Stride Property Ltd said yesterday its sale of 3 Bunnings properties at Hamilton, Rotorua & Palmerston North to Investore Property Ltd for a total $78.5 million was unconditional. It expected settlement to occur on 28 February.

99.9% of Investore shareholders’ votes at yesterday’s meeting to approve the purchase were in favour.

Investore said in November it intended to dispose of 3 properties to buy the 3 Bunnings properties, to provide balance sheet capacity for future activities.

Yesterday, Investore said it had agreed to sell the Fresh Choice supermarket at 64 Gorge Rd, Queenstown, for $11.1 million, representing a 4.8% initial yield based on the most recently reported rental as at 31 March 2017 and a 12% premium to the property’s value of $9.9 million in Investore’s 30 September 2017 accounts. The sale is unconditional and settlement is scheduled for 20 March.

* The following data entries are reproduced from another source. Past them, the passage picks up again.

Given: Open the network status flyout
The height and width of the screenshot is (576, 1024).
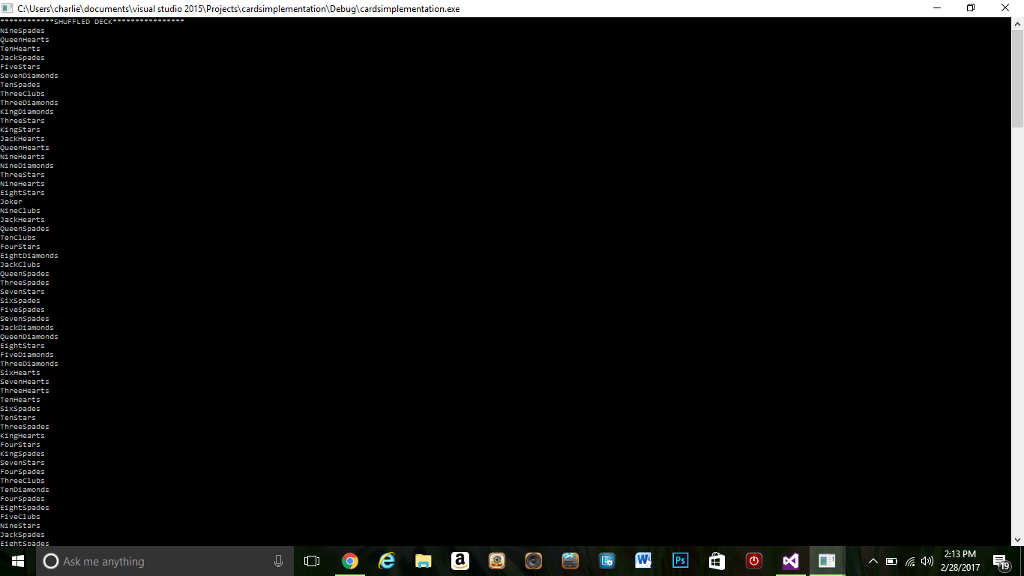Looking at the screenshot, I should (910, 561).
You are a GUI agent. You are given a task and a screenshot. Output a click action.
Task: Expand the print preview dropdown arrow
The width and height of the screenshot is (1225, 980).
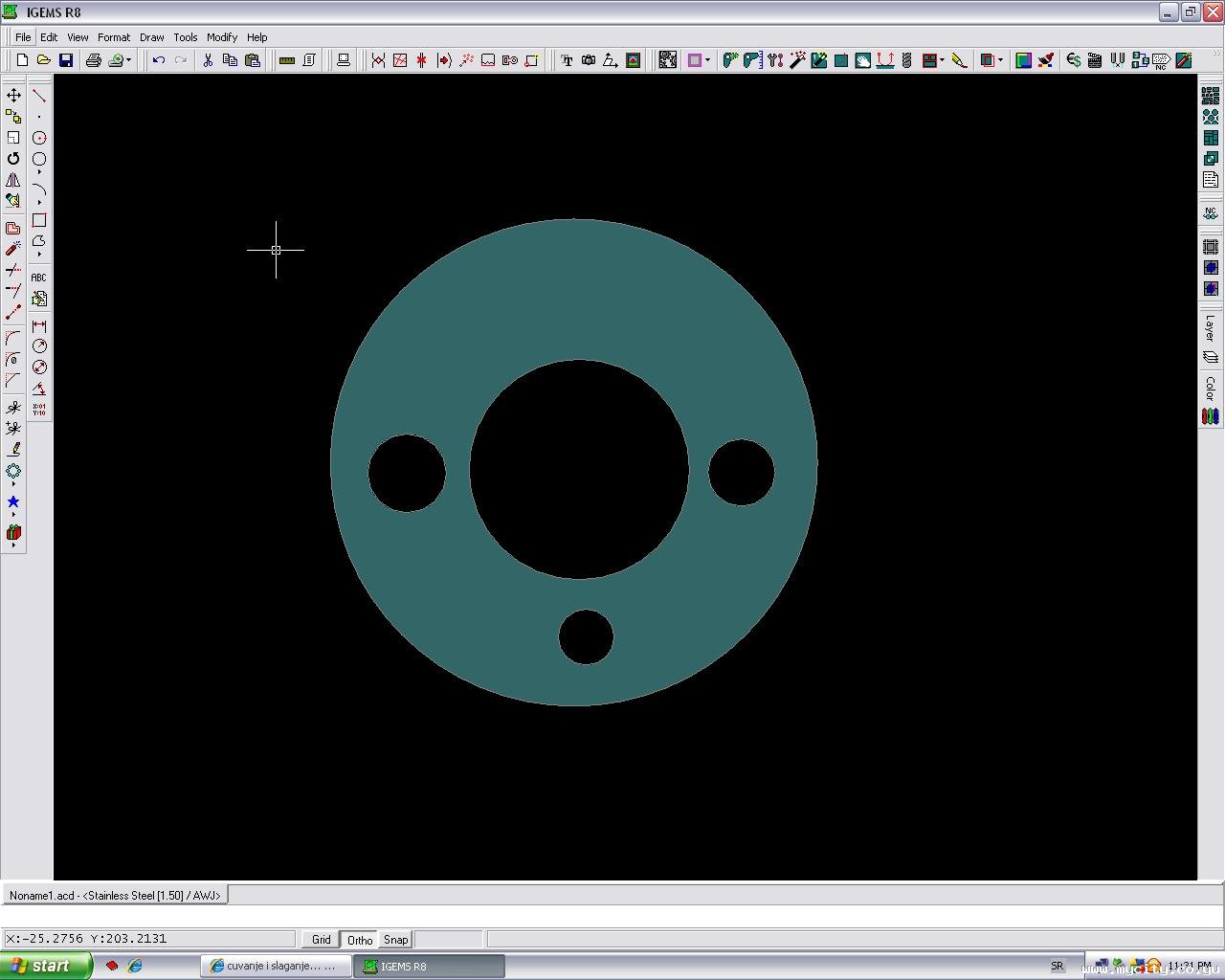(x=129, y=60)
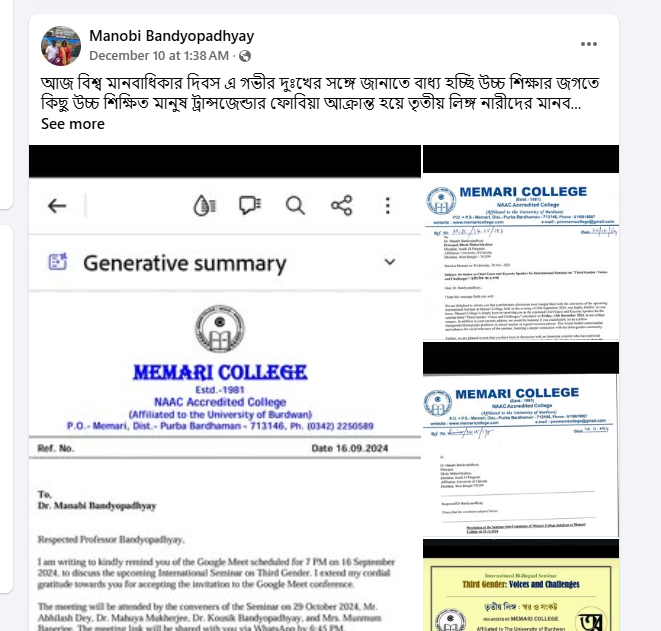Open the post options three-dot menu
The height and width of the screenshot is (631, 661).
pyautogui.click(x=588, y=44)
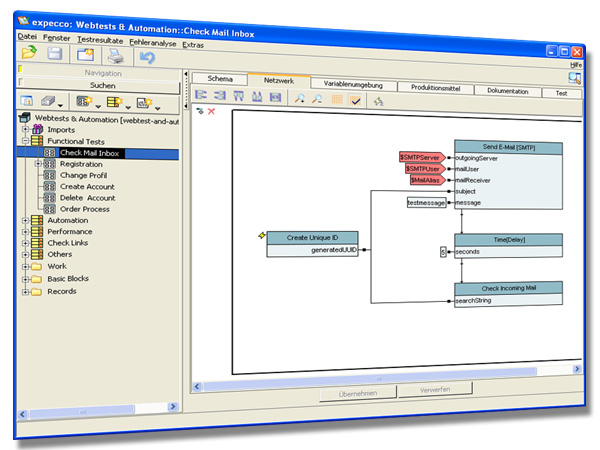Expand the Basic Blocks folder

click(24, 279)
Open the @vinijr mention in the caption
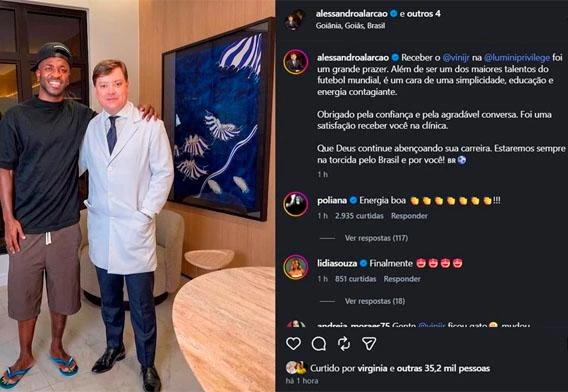Viewport: 568px width, 392px height. pyautogui.click(x=456, y=58)
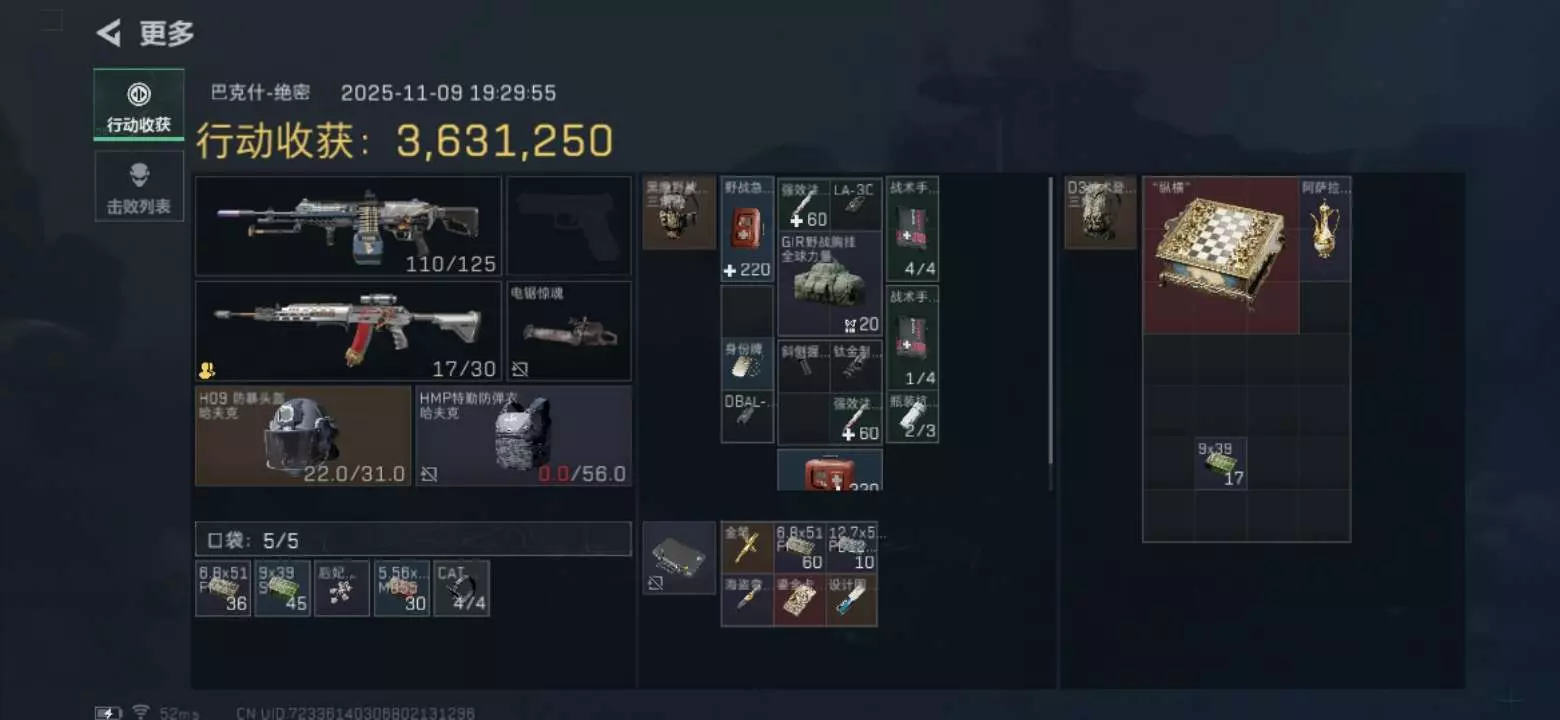Screen dimensions: 1560x720
Task: Select the 身份牌 dog tag item
Action: (x=747, y=364)
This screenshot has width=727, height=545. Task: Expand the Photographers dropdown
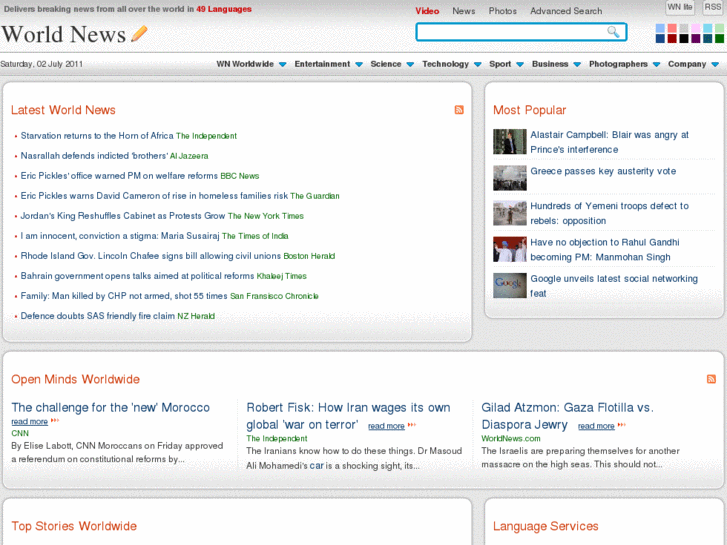tap(656, 64)
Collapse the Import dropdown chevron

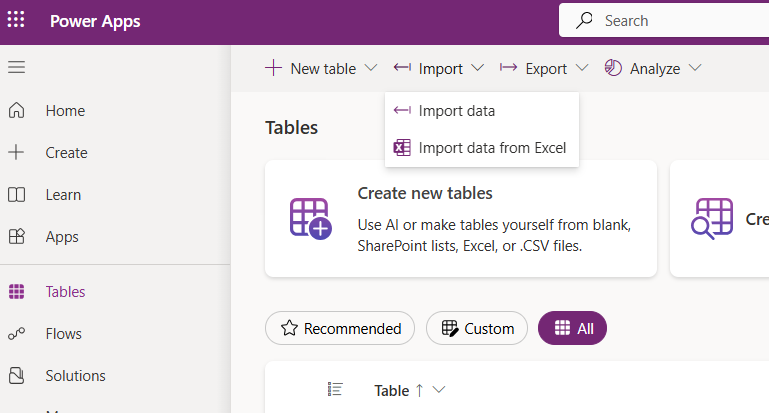coord(477,68)
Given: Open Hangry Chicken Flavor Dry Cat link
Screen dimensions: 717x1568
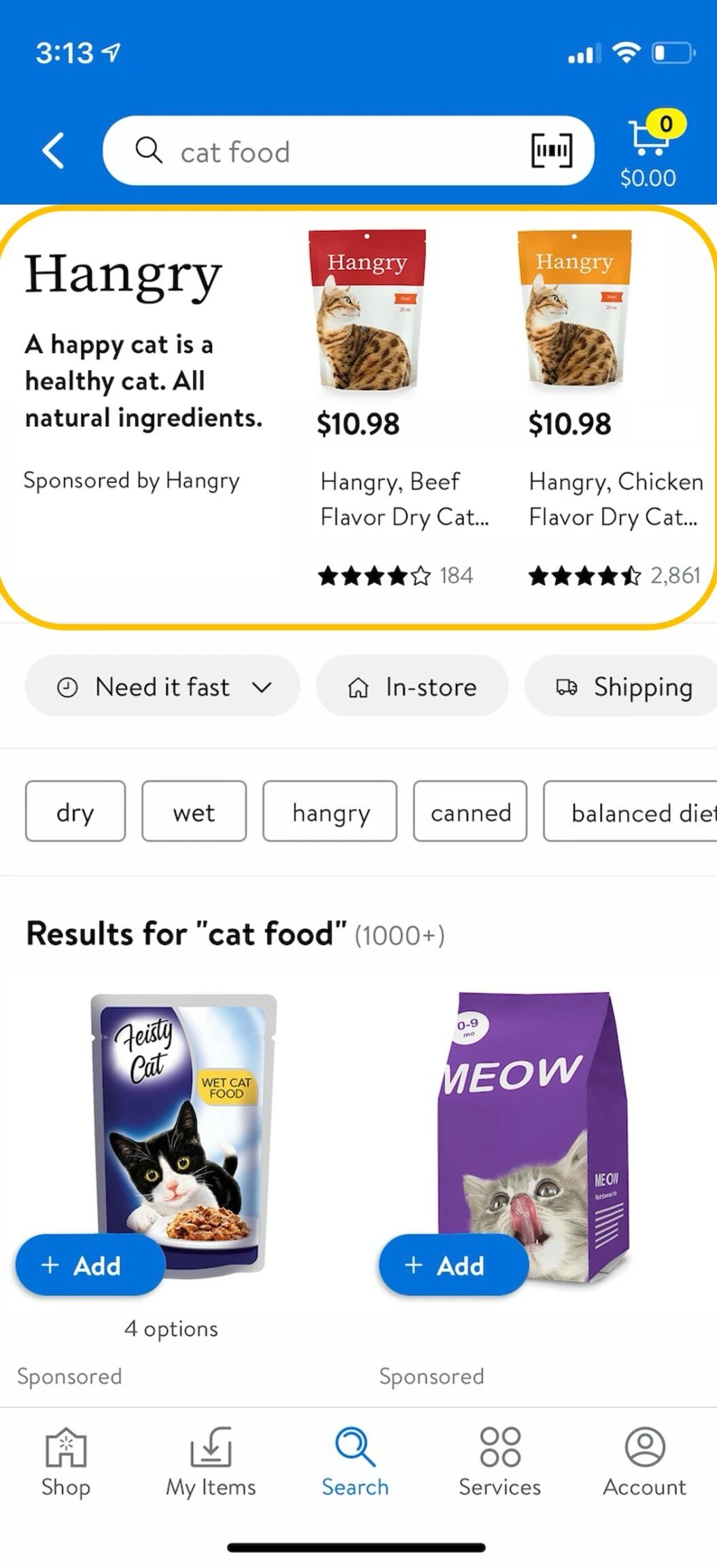Looking at the screenshot, I should (x=616, y=499).
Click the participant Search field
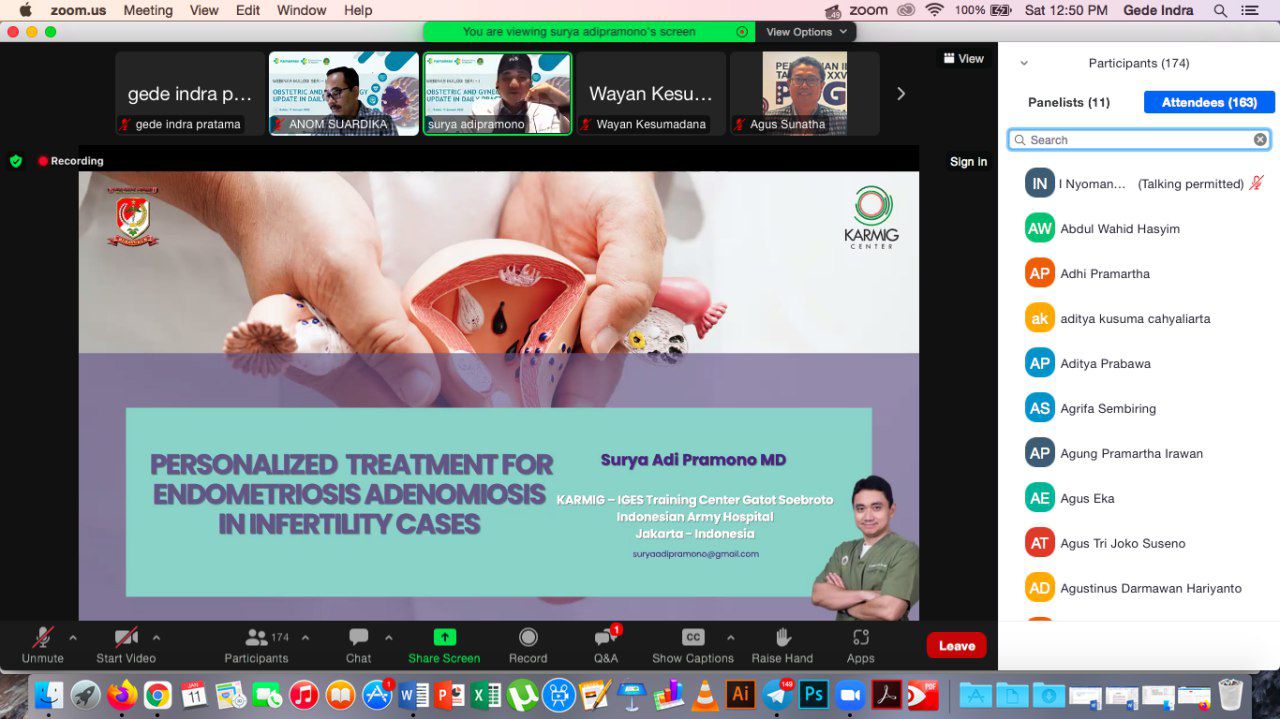Viewport: 1280px width, 719px height. (x=1139, y=140)
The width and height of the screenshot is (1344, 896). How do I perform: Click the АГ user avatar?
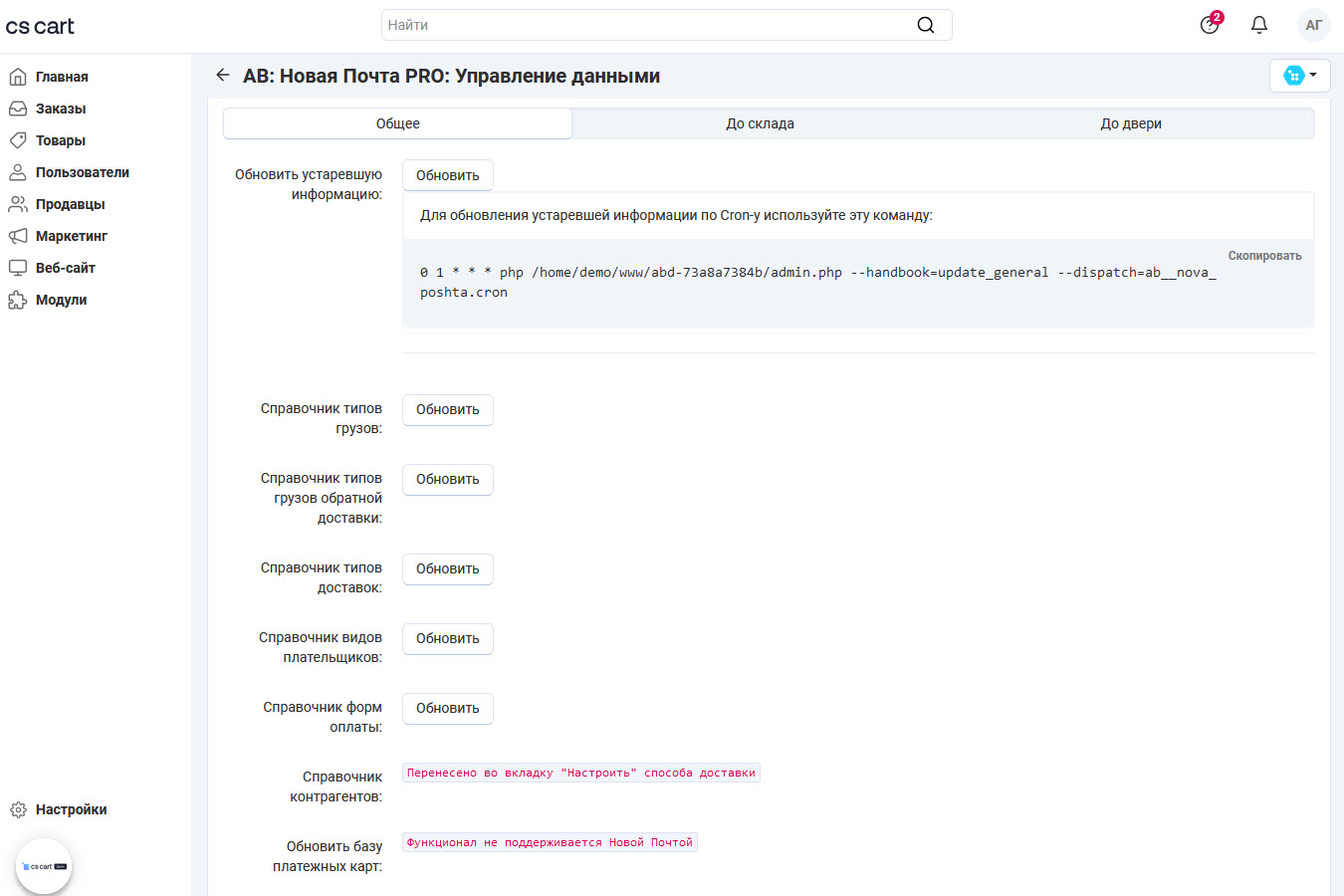point(1313,25)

Stride established Investore out of a division of its own business and added a portfolio of Countdown supermarkets to list it in 2016. The forward investment strategy was to continue to acquire large format retail properties, a segment of the market identified as offering unique investment attributes.

Earlier story:
15 November 2017: Stride revives plan to sell 3 Bunnings store to Investore amid other capital management initiatives

Attribution: Stride & Investore releases.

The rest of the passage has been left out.